* _REQUIRED WORK_
Single out the lines of the material that contain "coordinates" and copy them.

* _DATA FOR THE TASK_
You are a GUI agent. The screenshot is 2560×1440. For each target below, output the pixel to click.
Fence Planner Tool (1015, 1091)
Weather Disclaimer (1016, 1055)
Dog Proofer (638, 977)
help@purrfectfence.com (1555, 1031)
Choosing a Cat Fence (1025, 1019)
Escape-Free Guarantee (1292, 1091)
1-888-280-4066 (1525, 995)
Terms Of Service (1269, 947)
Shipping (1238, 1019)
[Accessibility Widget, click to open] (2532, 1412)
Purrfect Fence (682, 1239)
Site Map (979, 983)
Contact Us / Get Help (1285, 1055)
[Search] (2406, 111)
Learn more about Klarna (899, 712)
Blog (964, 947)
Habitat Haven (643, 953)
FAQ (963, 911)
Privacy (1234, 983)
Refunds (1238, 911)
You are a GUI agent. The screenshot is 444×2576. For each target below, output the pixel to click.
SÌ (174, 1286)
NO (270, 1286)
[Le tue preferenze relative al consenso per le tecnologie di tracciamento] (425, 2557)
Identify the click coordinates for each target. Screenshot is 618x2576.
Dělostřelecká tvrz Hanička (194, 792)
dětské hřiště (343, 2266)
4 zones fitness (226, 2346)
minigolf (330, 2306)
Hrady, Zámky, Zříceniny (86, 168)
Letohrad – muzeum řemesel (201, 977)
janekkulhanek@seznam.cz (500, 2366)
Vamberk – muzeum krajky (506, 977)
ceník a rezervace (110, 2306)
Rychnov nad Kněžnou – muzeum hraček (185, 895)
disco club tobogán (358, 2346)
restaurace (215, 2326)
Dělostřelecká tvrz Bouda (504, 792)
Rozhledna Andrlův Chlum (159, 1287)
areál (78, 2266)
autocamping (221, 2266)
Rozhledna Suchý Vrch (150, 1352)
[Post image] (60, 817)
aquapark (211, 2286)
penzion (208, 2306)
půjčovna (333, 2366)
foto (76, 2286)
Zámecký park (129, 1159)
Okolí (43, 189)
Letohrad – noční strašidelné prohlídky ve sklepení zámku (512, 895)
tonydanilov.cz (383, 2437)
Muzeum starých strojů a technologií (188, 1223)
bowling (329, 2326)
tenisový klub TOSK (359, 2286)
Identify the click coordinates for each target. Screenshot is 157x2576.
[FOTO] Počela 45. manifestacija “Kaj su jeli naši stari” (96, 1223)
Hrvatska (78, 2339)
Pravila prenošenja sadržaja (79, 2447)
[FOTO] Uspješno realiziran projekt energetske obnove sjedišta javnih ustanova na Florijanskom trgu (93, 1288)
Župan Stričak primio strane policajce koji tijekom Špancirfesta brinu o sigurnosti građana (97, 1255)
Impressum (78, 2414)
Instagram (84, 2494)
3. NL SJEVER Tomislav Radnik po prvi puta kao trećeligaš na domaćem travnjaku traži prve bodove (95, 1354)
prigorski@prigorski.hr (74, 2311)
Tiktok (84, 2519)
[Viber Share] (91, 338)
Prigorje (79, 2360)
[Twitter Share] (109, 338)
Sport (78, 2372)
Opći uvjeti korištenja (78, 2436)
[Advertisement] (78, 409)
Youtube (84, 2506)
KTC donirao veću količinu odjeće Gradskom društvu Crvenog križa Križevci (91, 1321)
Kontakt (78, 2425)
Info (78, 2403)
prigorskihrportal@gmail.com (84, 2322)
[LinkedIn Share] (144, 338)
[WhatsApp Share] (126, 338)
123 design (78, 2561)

* _YOUR SOLUTION_
Identify the click coordinates for each target. Screenshot is 618x2576.
Identify the click coordinates for each target. Screenshot is 157x2576.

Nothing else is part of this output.